Multi-generational Effects of Glyphosate on Drosophila melanogaster

Authors

Maggie Santos

Abstract

Glyphosate, the active ingredient in Roundup, is a non-selective herbicide. It is the most widely used pesticide worldwide due to indiscriminate ability to kill weeds. Although originally believed to only affect plants because of its effect through the shikimate pathway, which animals lack, studies indicate that glyphosate affects animals and microorganisms. This leaves questions about whether those effects are passed to offspring from generation to generation. My goal is to identify multigenerational effects of glyphosate on population survival of Drosophila melanogaster. Population size and individual behavior will be used to track changes in population viability through multiple, non-overlapping generations until no flies survive in one population of each pair, one exposed to organic and one glyphosate-containing medium.
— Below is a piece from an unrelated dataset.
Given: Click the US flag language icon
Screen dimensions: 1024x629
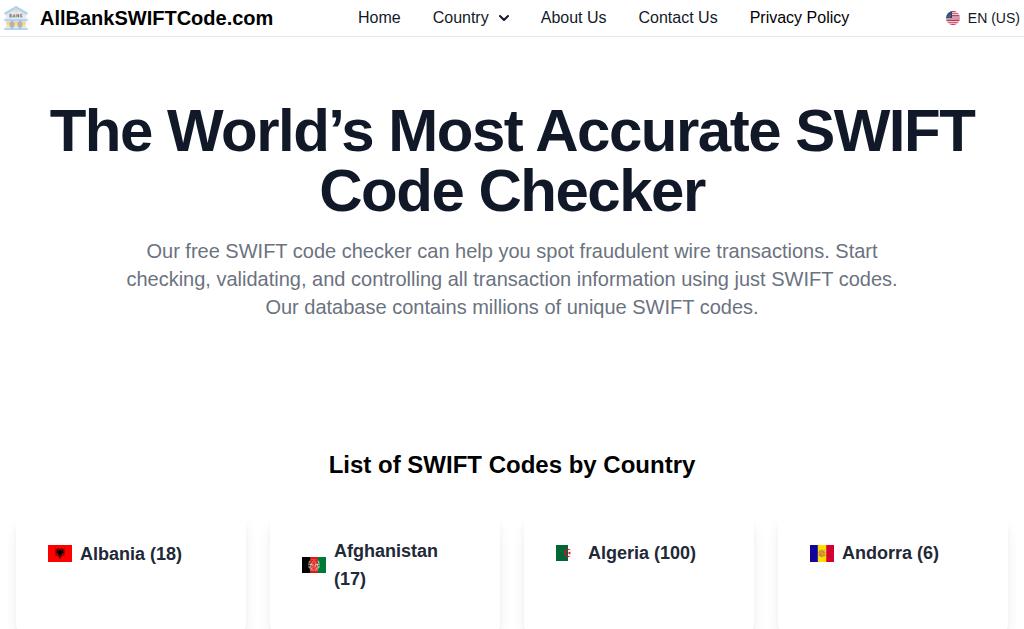Looking at the screenshot, I should pyautogui.click(x=953, y=18).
Fifty adult flies will be placed into each bottle containing either organic or 2g/l glyphosate medium. At 7 days, adult flies will be cleared, and at 16 days the numbers of new flies counted and transferred to new medium. This will be repeated with the same timing. Behavioral viability (activity) will be measured for new adults from both treatments each generation. Preliminary data show that populations exposed to glyphosate crash after 5-8 generations, while organic controls are fully viable, suggesting that negative effects accumulate from generation to generation. Behavioral observations suggest viability loss as early as generation 3. Comparing these variables through multiple generations of paired populations will give insight into the effects long-term glyphosate exposure across multiple generations can have on non-target organisms.